[Text and element pointing data]
┌──
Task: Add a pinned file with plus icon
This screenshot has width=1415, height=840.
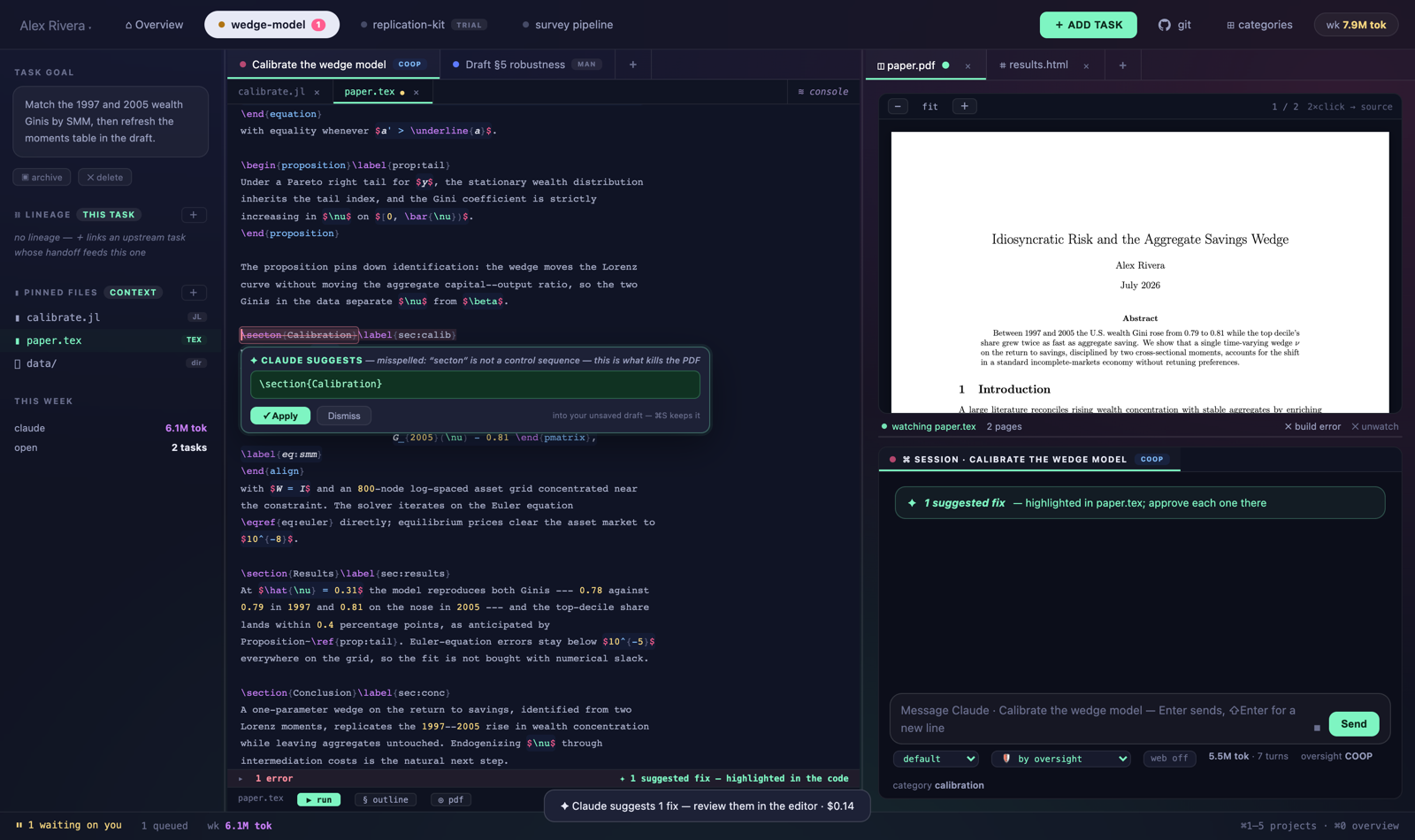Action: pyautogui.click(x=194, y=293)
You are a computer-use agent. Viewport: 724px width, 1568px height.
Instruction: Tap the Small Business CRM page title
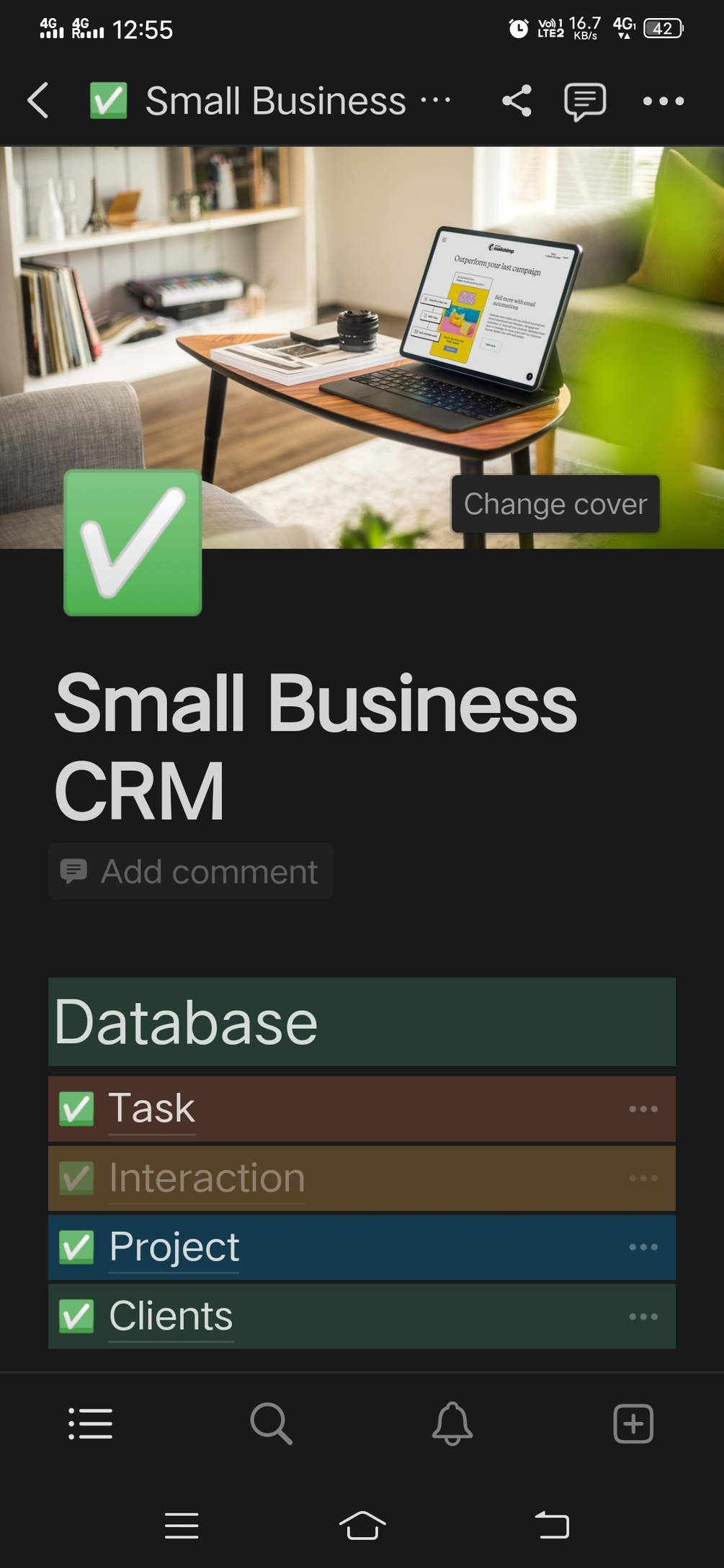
└──
§ **What is expected**: Format the lines of the data above as a JSON list of strings, one string per line, skipping blank lines. Leave the pictures out.

§ **Complete output**:
[
  "Task: Add a pinned file with plus icon",
  "This screenshot has width=1415, height=840.",
  "Action: pyautogui.click(x=194, y=293)",
  "You are a computer-use agent. Viewport: 724px width, 1568px height.",
  "Instruction: Tap the Small Business CRM page title"
]